Pep Kendal was sitting back on his heels inside the bed frame—it had gone up without a hitch, iron balls dropping into sockets like putting nuts back into their shells; nothing from Ikea would have slotted together that way—and he stared at Fishbo as if his eyes were taking X-rays of the old man’s thoughts before he could turn them into words and speak them.

“And suddenly, here
you
are!” Fishbo said. He put his unlit cigarette behind his ear and gestured broadly, beaming at Opal. “A girl who can blow a horn just the same style as I blow mine and who ain’t gonna go takin’ over my band on me. I’ll be the band leader, the song and dance man, and you be the trumpet. You got the puff for it, Baby Girl. Whaddaya say?”

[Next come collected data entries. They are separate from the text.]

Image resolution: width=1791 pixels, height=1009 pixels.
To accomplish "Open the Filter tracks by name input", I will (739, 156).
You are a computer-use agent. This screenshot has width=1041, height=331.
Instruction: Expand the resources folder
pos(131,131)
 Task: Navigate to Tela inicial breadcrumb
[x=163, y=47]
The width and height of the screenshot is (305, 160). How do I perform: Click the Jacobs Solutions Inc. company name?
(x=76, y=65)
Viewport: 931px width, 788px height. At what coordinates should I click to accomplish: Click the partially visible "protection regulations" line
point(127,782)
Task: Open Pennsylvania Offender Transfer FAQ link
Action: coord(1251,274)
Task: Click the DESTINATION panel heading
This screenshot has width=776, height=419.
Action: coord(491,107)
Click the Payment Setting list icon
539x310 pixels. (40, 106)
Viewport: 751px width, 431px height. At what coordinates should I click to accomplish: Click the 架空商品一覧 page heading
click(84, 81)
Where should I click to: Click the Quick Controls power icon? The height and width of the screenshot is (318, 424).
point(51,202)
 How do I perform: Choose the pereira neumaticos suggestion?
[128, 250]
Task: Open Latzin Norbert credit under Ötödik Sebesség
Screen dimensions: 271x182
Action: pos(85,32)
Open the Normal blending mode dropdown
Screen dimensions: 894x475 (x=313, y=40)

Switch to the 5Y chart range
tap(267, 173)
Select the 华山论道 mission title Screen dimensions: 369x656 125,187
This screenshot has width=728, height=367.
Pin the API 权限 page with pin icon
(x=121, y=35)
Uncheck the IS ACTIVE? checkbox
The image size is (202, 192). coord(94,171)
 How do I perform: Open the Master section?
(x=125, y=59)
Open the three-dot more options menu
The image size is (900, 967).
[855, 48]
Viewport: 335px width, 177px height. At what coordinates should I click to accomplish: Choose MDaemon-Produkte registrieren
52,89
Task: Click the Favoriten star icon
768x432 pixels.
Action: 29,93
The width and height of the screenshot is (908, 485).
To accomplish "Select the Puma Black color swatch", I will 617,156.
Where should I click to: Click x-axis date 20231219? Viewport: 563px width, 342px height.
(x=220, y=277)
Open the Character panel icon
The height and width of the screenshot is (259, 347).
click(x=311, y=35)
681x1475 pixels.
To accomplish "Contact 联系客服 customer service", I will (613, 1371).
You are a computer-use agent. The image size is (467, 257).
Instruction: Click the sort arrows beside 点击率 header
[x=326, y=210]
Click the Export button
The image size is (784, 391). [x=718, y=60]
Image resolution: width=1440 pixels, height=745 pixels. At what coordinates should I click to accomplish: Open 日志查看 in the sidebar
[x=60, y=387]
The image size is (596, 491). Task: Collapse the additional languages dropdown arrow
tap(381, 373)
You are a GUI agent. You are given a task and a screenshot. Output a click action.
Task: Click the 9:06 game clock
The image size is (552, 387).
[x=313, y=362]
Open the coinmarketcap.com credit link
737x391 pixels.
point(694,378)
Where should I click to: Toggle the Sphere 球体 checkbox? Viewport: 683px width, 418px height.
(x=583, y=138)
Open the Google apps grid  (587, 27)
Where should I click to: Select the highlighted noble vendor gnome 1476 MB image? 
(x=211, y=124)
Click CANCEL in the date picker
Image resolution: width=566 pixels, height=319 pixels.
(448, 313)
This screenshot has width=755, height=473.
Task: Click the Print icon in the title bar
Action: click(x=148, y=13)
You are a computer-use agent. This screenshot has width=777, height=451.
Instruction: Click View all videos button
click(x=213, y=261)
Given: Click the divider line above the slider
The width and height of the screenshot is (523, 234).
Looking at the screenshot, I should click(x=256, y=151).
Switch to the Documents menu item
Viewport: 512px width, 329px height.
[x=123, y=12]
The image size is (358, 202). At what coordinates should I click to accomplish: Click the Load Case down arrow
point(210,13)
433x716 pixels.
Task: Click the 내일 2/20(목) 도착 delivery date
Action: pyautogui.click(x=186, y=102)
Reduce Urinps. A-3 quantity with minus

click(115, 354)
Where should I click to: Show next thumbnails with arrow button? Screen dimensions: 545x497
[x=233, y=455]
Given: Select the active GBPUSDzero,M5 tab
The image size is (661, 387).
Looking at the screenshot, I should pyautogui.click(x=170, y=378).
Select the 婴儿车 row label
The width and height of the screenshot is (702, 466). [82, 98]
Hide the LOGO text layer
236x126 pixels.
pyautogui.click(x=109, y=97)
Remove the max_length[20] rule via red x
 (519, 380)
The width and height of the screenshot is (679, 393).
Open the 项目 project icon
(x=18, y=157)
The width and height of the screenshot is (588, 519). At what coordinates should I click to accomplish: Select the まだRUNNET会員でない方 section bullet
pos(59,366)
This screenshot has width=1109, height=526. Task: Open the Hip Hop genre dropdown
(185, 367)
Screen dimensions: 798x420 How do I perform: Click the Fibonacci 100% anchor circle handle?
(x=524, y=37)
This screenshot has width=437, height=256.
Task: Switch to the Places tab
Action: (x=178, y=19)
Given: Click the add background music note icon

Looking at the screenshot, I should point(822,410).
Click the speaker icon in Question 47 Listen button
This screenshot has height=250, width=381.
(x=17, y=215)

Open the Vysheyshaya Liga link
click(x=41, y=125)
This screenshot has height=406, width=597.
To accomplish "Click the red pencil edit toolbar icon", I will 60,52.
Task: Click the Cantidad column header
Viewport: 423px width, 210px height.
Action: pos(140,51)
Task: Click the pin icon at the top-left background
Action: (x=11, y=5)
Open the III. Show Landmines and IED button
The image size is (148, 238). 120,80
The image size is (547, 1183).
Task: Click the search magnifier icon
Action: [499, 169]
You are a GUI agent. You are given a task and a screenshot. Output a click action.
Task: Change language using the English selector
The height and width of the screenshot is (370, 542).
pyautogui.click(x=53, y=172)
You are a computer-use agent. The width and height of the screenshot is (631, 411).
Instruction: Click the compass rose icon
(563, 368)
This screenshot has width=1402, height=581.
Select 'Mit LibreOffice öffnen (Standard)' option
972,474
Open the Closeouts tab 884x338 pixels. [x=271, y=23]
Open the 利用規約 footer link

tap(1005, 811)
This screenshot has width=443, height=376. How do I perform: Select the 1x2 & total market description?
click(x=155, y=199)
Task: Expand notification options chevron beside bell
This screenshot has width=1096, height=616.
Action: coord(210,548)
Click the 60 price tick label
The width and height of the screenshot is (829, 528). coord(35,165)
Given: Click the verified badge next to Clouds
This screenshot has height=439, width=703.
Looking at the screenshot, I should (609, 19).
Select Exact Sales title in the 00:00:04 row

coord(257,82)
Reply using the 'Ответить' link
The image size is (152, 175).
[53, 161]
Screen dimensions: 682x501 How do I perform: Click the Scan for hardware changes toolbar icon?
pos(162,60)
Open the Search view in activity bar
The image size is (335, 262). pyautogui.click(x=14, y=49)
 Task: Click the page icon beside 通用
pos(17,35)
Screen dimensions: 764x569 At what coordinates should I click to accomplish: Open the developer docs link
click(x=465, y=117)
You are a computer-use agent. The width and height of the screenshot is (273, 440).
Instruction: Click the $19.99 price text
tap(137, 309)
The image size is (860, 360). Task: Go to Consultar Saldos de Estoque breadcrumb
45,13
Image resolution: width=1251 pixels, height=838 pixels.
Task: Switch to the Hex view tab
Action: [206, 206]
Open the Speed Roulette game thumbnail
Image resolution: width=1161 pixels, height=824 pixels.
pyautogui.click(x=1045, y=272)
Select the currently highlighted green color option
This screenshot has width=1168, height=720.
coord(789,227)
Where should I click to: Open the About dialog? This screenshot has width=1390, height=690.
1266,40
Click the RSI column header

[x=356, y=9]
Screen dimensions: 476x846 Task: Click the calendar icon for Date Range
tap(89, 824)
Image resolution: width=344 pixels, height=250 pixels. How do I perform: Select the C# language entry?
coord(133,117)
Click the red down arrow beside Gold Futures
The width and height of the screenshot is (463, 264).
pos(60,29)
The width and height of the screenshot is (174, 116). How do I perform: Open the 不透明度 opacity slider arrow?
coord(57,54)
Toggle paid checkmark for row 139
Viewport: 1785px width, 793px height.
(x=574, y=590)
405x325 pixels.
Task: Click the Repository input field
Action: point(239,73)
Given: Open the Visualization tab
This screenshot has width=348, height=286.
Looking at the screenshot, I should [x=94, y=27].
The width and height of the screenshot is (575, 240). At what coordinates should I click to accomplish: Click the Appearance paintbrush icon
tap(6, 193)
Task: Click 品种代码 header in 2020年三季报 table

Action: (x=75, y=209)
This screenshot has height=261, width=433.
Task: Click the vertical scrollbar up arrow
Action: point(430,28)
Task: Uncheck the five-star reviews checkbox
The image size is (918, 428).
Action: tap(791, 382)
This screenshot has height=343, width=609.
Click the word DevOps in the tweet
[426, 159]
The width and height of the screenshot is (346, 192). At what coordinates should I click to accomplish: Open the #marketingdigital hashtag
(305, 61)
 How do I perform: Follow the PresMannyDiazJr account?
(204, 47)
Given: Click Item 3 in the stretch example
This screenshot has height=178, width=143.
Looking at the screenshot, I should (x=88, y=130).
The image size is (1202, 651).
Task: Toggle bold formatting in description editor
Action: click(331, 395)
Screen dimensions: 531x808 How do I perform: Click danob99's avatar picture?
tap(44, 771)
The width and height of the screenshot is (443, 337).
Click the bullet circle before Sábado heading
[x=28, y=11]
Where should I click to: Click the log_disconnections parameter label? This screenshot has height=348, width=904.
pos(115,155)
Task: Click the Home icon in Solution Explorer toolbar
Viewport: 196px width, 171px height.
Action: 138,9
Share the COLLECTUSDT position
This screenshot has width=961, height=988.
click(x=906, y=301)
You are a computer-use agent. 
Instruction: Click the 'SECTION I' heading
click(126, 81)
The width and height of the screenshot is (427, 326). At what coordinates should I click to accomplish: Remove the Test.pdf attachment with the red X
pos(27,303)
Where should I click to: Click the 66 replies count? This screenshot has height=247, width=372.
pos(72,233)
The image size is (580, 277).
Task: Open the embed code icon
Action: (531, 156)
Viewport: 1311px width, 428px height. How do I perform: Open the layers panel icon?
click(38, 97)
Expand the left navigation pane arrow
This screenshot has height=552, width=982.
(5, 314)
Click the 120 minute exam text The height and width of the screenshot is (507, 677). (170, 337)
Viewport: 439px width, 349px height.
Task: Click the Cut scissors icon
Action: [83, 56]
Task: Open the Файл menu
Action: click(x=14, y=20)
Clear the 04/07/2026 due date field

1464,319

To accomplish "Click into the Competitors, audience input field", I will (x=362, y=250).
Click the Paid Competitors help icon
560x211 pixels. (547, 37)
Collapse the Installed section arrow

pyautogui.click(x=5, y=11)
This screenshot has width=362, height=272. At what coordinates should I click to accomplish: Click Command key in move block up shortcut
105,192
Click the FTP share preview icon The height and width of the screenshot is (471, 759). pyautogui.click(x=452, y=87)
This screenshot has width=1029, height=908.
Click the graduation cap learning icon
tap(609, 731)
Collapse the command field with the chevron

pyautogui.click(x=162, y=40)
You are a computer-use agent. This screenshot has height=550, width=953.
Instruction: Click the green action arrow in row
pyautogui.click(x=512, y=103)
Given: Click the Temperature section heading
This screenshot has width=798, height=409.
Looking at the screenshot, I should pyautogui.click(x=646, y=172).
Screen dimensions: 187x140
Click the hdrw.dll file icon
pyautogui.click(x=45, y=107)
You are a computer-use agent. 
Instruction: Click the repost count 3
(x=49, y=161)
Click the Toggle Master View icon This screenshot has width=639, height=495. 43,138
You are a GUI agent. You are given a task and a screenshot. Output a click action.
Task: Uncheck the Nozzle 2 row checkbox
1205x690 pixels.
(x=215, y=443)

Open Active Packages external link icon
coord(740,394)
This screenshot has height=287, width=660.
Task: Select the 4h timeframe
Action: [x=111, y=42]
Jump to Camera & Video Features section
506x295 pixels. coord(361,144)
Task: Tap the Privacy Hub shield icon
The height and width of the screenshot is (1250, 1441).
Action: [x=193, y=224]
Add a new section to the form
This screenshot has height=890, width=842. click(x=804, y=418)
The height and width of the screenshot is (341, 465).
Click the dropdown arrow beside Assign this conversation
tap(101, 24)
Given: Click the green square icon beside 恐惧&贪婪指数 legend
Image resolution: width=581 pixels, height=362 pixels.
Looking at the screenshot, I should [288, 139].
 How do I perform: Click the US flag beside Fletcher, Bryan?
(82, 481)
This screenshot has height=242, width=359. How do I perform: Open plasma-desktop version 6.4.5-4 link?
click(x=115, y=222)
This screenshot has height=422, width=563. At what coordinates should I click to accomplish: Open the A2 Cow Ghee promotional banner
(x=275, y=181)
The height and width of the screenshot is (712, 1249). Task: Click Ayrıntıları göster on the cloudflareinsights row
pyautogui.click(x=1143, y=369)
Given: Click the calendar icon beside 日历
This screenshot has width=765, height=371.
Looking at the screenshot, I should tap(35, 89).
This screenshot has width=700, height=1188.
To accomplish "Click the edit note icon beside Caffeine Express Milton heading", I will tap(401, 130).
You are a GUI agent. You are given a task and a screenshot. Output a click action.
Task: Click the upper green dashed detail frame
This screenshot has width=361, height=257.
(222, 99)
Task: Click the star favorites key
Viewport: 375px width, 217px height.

“Are you getting this?” said Pep to Big Al, who was moving the spring, walking it, bouncing and jangling, over the floor towards the frame.

“Me be in the band?” said Opal. “I haven’t even practised for—”

“It’s a job,” Fishbo said. “I’m offering you a gig.”

“Eh, hang on now,” said Pep. “You can’t just add another member into the band. We’re splitting our take five ways already. No offense, love.”

“It’s okay, Mr. Kendal,” Opal said. “I couldn’t anyway. I’ve
got
a job. They phoned me yesterday. Thirty contracted hours and as much overtime as I want.” Of course, as well as her job she had her mission; she couldn’t take on trumpet practise and travelling to gigs.

“It’s Saturdays and Sundays, mostly,” Fishbo said.

“If we’re looking for a trumpeter, we should hold auditions,” said Jimmy D. “No offense, Opal.”

Al finished squaring up the spring to the frame and let it go. It fell slowly at first, and then, with a rushing, tinkling sound, it crashed onto the base like a dropped piano and sent up a puff of rust and dust that filled the air and set them all off coughing.

“Jesus, Al!” said Pep. “JD, get Fishbo out of here.”

Right enough, Fishbo’s eyes were watering and his coughs grew deeper and richer, rattling and gurgling from far inside him. He stood up and put out a shaky hand to take Jimmy’s arm and together they shuffled out of the bedroom and closed the door.

“Sounds like you might need those auditions,” Opal said. “Is he really still playing the trumpet with that chest?”

“Barely,” said Big Al. “Sorry about the dust.”

“You’re all right,” Opal said.

When they were gone, she fetched a duster—she wished she had one of those proper yellow dusters that were edged with red stitches, but she made do with an old tee-shirt—and ran it lovingly all around the swooping lines of the head and footboards, smoothing it over the dips and swells of the four corner posts, and winkling it into all the dark places between the carving. Once, a corner of it snagged and got stuck on a foot post and, pulling on it, she felt something grate. She held her breath, suddenly certain that the bed was going to collapse and she would have to haul it outside and phone the council to take it away, but the duster came free and the bed stood just as before.